Healthcare

A jab of hope

Chinese firms are frontrunners in the race to develop Covid-19 vaccines

CanSino-Biologics-w

CanSino: working on a vaccine

When a needle was plunged into his arm in mid-April, 18 year-old Zang Weiye became the youngest man in China to be given a trial vaccination against the novel coronavirus. He was reported to be suffering a slight fever and fatigue after the inoculation but the reaction had largely disappeared the next day.

“I trust scientists,” the Wuhan University student explained of his volunteering for the trial, despite initially hiding the decision from his more conservative family.

It would be difficult for Zang to keep things completely secret.
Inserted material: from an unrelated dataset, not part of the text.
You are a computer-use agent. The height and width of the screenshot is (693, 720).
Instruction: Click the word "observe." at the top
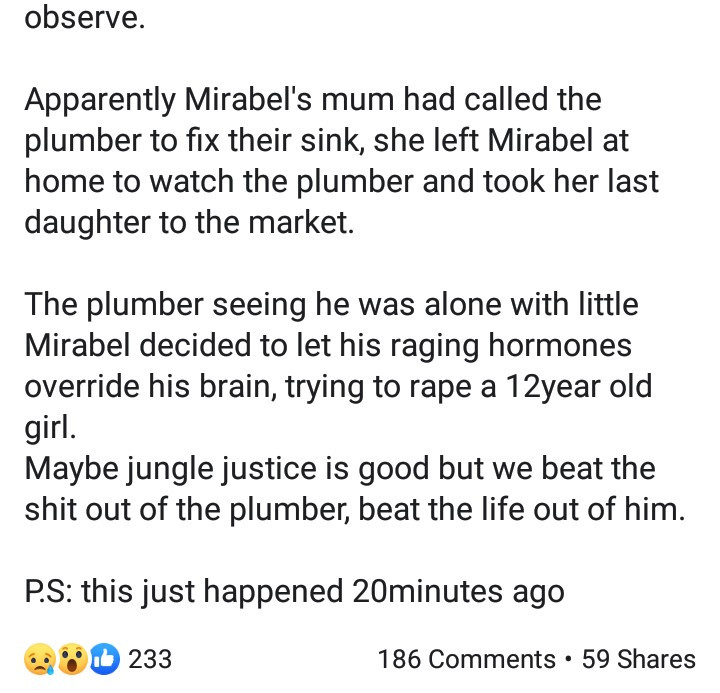84,19
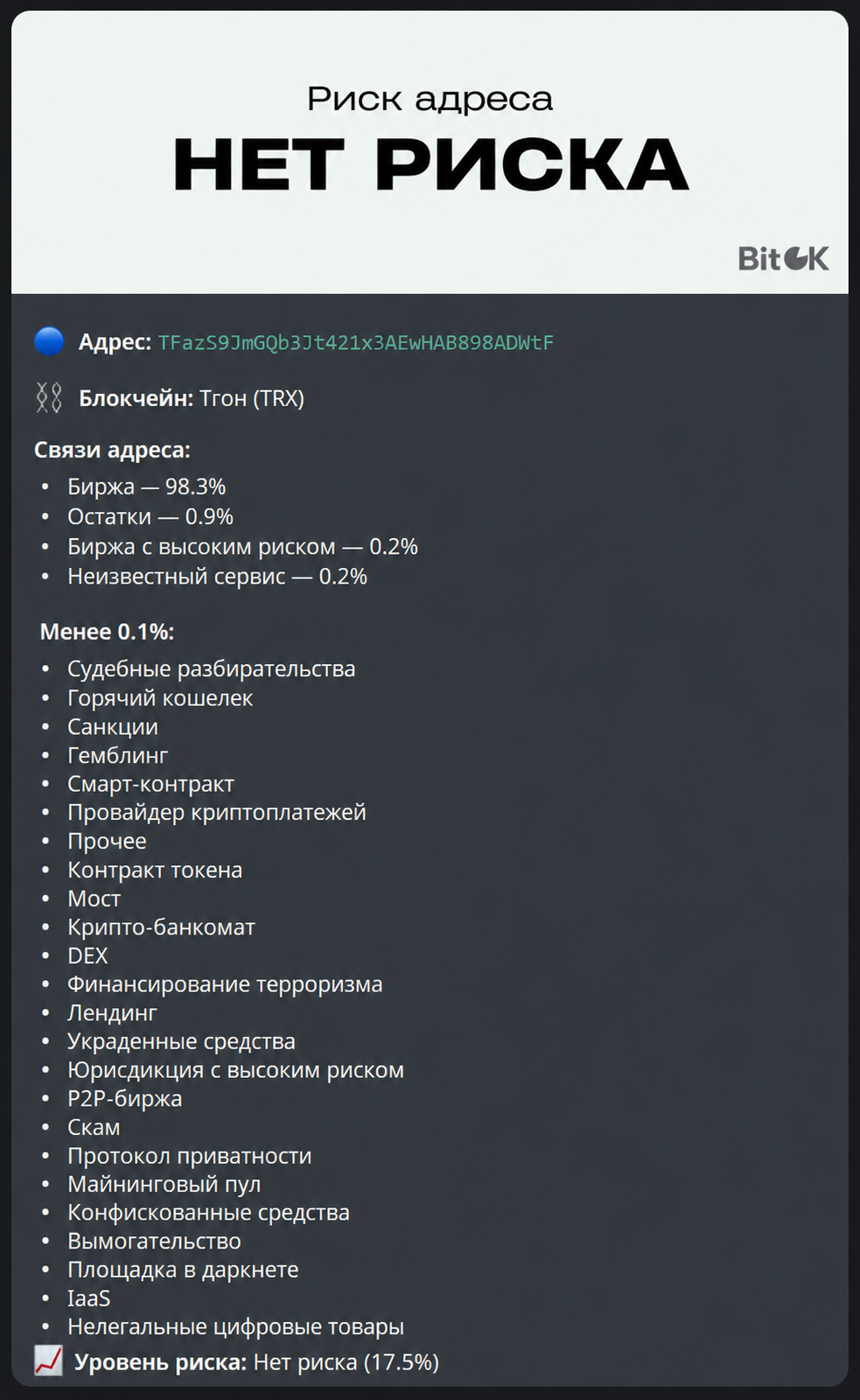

The injection he was given – known as Ad5-nCoV – is currently the only vaccine candidate that’s into the second phase of clinical trials – a stage that aims to test the contender’s efficacy in shielding the human body from SARS-CoV-2, the virus that causes Covid-19.

According to its developers – Tianjin-based CanSino Biologics and China’s Academy of Military Medical Sciences – Ad5-nCoV is designed to trigger the production of antibodies through presenting a harmless, genetically-engineered adenovirus that expresses SARS-CoV-2’s spike protein (the key feature responsible for getting the virus into mammalian cells).

CanSino’s Ebola vaccine, which was approved by the Chinese government in 2017, was created with a similar methodology.

Sanofi and GSK, two of the world’s largest pharmaceutical companies, are engaging in “unprecedented” collaboration to produce a vaccine of their own against SARS-CoV-2, with some 86 other Covid-19 vaccine projects also in process around the world, according to Faster Cures, a US think tank that focuses on accelerating medical research.

Six have moved into various stages of clinical trials, of which three originate in China.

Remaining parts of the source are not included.